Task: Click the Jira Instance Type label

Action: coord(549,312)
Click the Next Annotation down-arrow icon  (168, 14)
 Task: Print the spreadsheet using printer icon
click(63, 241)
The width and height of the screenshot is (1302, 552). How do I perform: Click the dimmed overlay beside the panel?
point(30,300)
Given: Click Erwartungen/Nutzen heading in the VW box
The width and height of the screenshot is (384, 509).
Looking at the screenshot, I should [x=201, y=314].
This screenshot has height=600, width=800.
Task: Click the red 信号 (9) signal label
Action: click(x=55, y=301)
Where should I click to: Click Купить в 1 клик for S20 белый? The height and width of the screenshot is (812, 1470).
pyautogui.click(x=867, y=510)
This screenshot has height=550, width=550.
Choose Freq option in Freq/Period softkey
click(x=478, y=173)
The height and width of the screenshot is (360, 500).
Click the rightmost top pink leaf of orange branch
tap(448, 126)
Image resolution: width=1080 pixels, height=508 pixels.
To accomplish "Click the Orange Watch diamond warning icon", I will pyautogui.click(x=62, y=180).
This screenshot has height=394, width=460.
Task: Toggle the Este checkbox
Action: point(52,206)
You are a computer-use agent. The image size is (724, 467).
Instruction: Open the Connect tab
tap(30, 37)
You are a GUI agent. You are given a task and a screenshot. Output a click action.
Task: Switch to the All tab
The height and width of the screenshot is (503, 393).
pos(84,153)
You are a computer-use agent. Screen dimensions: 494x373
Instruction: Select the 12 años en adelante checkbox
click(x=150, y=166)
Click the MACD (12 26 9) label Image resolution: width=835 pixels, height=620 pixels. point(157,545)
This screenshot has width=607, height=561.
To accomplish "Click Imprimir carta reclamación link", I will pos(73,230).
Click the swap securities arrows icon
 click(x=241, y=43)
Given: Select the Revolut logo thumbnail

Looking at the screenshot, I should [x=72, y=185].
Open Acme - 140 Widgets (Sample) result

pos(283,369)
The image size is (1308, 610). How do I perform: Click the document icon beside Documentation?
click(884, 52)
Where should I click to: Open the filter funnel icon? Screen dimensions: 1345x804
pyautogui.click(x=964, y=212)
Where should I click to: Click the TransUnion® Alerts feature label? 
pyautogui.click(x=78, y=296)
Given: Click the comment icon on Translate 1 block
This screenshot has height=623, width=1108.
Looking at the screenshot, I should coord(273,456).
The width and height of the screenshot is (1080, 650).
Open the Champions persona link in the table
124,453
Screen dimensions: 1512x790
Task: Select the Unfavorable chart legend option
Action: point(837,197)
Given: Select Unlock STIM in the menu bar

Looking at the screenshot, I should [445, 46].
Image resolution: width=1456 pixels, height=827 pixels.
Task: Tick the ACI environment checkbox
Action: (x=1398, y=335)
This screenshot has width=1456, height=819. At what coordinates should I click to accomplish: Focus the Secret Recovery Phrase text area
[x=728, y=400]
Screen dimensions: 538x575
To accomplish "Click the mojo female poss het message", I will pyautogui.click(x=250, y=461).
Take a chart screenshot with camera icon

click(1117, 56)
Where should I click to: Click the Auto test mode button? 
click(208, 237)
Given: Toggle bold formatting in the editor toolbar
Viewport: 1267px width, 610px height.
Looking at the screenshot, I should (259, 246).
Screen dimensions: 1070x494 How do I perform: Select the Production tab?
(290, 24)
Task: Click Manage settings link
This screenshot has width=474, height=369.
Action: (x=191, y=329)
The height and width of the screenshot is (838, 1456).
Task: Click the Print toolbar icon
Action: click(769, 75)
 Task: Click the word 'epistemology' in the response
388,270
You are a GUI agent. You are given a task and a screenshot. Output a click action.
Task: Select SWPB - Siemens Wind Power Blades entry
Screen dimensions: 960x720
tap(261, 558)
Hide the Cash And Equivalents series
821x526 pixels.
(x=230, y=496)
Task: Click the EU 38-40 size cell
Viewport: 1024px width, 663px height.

### WHAT IS EXPECTED
Above are the records; copy each line from them that includes the string "agent".

### PROBLEM SOLUTION
You are a computer-use agent. The image size is (724, 467).
You are a GUI agent. You are given a task and a screenshot. Output a click action.
You are a computer-use agent. Screen dimensions: 494x373
You are a GUI agent. You are given a task and a screenshot. Output a click action.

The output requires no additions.